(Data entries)
***

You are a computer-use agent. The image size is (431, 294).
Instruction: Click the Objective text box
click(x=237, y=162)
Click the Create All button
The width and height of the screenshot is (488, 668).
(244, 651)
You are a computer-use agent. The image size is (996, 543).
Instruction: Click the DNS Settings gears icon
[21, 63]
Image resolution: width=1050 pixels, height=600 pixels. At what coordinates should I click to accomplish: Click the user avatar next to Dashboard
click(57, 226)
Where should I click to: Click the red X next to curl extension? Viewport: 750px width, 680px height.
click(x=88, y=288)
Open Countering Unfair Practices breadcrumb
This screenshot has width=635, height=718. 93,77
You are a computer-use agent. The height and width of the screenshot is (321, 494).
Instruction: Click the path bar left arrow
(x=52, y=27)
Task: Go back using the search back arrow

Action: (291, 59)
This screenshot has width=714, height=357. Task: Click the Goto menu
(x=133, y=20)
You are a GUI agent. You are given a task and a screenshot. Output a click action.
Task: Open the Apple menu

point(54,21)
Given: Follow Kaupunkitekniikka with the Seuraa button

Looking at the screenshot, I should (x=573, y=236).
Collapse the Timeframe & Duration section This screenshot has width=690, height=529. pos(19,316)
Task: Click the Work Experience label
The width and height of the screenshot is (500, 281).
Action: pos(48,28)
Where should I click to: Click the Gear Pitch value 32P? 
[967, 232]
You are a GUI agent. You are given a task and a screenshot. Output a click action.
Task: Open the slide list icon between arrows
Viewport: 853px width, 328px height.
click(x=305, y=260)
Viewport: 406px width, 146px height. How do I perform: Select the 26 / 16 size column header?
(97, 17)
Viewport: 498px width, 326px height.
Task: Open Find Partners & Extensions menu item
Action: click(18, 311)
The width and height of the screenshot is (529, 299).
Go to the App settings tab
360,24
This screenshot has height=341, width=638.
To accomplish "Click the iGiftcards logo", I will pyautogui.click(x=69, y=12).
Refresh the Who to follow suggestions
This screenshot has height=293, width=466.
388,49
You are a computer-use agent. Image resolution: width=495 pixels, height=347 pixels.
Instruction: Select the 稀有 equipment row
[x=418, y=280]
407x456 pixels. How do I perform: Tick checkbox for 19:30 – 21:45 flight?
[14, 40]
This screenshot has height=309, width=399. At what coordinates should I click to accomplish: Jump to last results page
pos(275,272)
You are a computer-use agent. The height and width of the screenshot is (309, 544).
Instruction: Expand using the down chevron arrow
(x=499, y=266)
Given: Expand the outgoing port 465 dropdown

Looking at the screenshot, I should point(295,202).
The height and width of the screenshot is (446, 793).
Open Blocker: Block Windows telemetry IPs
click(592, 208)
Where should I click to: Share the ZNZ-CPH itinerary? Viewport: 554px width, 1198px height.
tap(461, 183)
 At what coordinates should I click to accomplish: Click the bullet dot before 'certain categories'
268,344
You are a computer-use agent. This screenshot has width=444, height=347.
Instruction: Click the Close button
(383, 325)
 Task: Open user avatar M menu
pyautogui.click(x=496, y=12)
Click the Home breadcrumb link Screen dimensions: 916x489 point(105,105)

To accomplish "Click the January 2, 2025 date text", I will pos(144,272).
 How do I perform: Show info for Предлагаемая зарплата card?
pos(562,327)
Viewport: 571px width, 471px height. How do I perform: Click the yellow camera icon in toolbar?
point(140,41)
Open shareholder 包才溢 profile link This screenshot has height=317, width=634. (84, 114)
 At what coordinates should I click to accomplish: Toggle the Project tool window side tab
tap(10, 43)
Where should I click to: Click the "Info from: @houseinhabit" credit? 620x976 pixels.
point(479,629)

***

● EXERCISE REQUIREMENTS
Here the output must be the lines above from the line with "You are a computer-use agent. This" to the line with "Open shareholder 包才溢", both included, duplicated word for word and nothing else.

● SOLUTION FOR THIS TASK
You are a computer-use agent. This screenshot has width=444, height=347.
Instruction: Click the Close button
(383, 325)
 Task: Open user avatar M menu
pyautogui.click(x=496, y=12)
Click the Home breadcrumb link Screen dimensions: 916x489 point(105,105)

To accomplish "Click the January 2, 2025 date text", I will pos(144,272).
 How do I perform: Show info for Предлагаемая зарплата card?
pos(562,327)
Viewport: 571px width, 471px height. How do I perform: Click the yellow camera icon in toolbar?
point(140,41)
Open shareholder 包才溢 profile link This screenshot has height=317, width=634. (84, 114)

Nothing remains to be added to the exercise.